It’s a busy night. The hostess is in the bathroom so I’m covering the door.
The door chimes. A man walks in.
“Four,” he says, holding up exactly four fingers. How nice.
“Do you have a reservation?” I ask politely.
“No,” he grunts, “Do I need one?”
“I’m afraid we’re full sir,” I reply, “But we’ll have something in half an hour.”
“That’s not going to work for me,” the man says.
“Sorry sir,” I reply, “That’s the best I can do.”
“That’s unfortunate for you,” the man says.
Was that a threat?
“Sir?”
“That’s unfortunate for you,” the man repeats, spreading his hands.

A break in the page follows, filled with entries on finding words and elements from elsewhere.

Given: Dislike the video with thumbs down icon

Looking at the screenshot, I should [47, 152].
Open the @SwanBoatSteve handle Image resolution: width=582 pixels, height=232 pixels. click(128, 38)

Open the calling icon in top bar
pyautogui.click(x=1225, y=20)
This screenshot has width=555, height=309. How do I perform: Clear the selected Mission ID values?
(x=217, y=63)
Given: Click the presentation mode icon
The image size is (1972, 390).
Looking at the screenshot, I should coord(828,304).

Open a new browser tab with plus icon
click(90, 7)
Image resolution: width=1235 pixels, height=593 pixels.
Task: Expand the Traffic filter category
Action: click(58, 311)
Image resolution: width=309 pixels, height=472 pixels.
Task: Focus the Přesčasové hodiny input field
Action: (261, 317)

My mind races. Who is this guy? Mafioso? A food critic? Is he nuts? Maybe I should seat him. Maybe he’s important and I don’t know who he is. But then experience kicks in. This guy’s probably using some bullshit verbal technique he picked up in an assertiveness training seminar. That might work on a twenty year old but not me.

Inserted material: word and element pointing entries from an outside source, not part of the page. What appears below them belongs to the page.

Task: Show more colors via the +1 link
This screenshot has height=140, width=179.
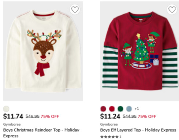Action: tap(137, 108)
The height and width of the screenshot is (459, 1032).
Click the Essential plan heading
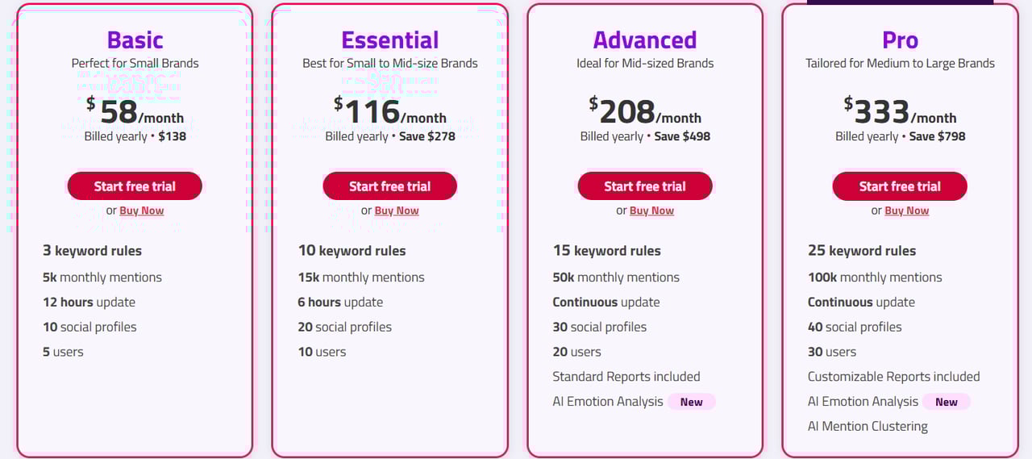tap(389, 40)
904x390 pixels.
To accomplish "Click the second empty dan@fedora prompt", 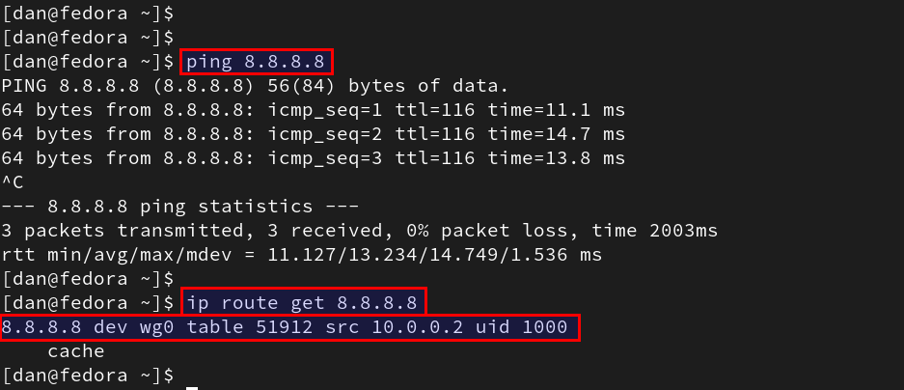I will click(x=88, y=38).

“And exactly how will that be unfortunate for me?” I respond coolly.
The guy stares at me. I’ve called his bluff.
“Sir?”
The man keeps staring at me. I feel the hairs stand up on the back of my neck. Maybe I misjudged him. Maybe he’s crazy.
The clock ticks. The man stares at me some more.

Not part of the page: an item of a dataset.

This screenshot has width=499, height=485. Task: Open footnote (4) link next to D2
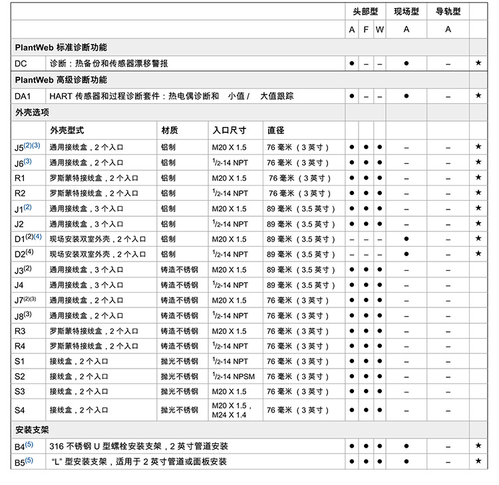(29, 252)
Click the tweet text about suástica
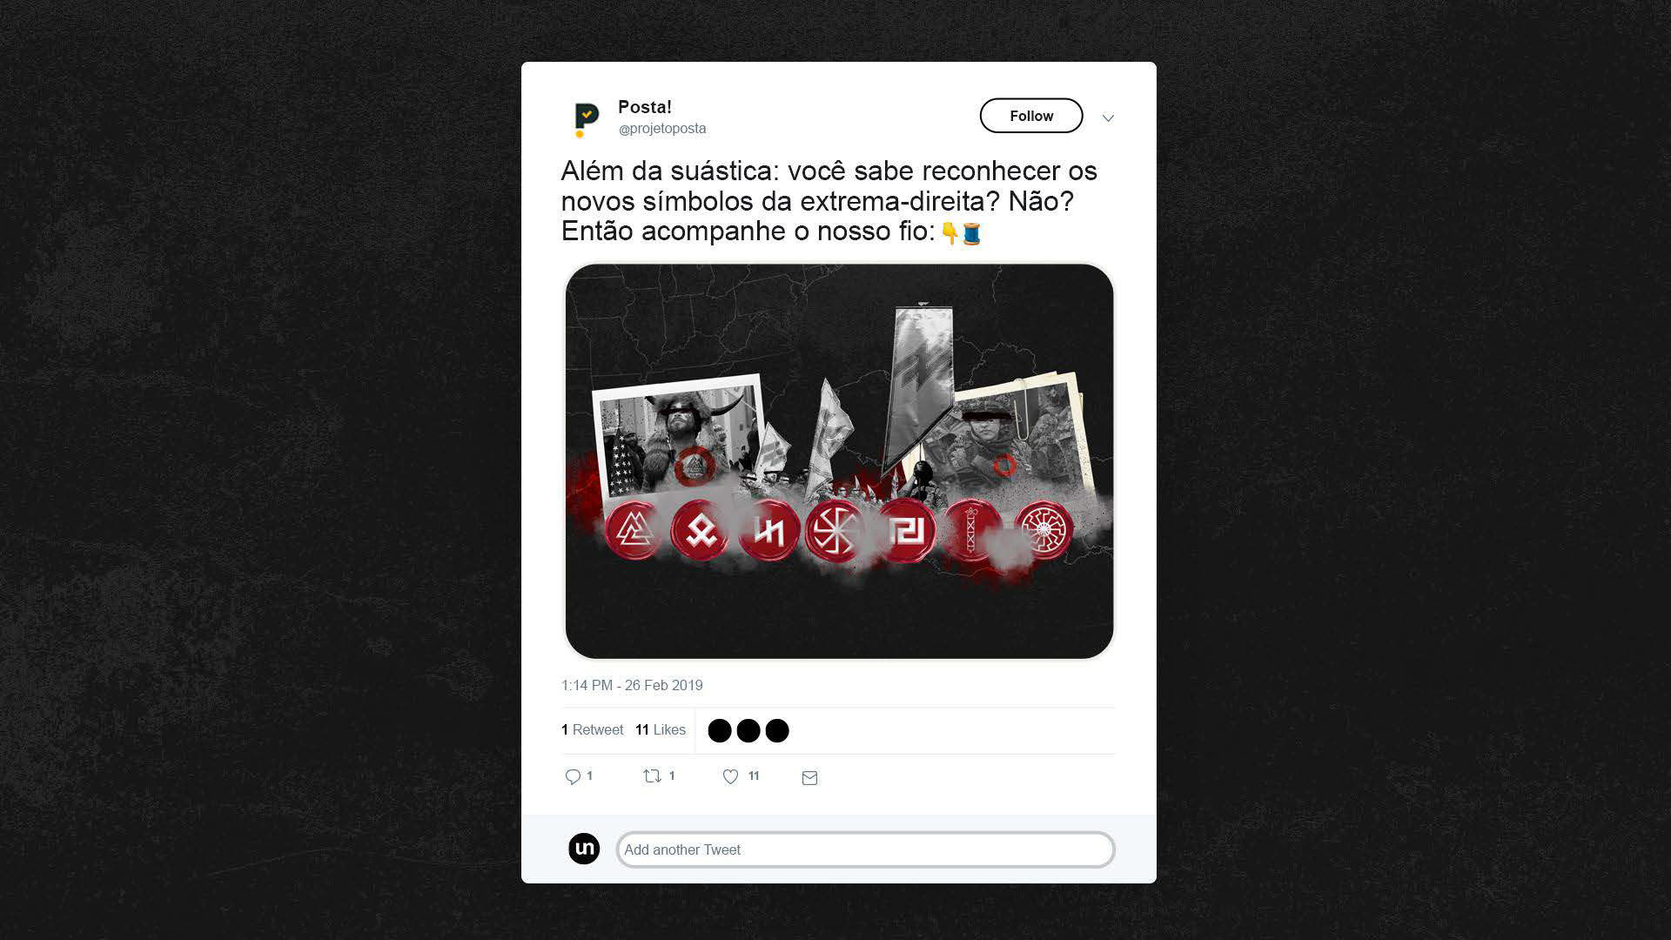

I smile back. If the ball goes up, my pepper mill’s close at hand.
The man says nothing and walks out the door.
I watch the guy walk down the street. I don’t see any friends waiting for him. They might be waiting around the corner. But I have a funny feeling this guy’s alone. There was something about that guy. Something I can’t put my finger on…….
Oh well. You’d be amazed at the weirdoes I see. On the outside they appear prosperous and put together, but the moment they walk into a restaurant all sorts of psychopathology comes flying out.
The man walks out of sight. I add his face to my own personal terrorist watch list. He might cause trouble one day.
“Anything happen?” the hostess says, returning from her bathroom break. I tell her what she missed.
“Jesus,” she says, “What a freak.”
I smile.
“Honey” I reply, “Just wait until Valentine’s Day.”
is this truth or fiction? ive seen a man with only four fingers. can you describe him to me in detail? id appreciate it thanks!
Lmao you get some of the weirdest comments. I know they’re probably spambots, but I get more entertainment out of them then I do your posts sometimes. (sometimes)
My favorite response when watching the door for the hostess:
Guest: “Yeah, four.” (Note the absence of hello and please)
Me: “Four what?”
Guest: “Four of us!”
Me: “Oh, people! I thought you meant giraffes! You know, the circus is in town! Does that mean you need four menus, too? Would you rather share one each? Oh, how romantic! Tell ya what, I am gonna put you in my section and take just the bestesty best best care of you guys! Ooooh, oh, mmmm, oooh follow me right this way!”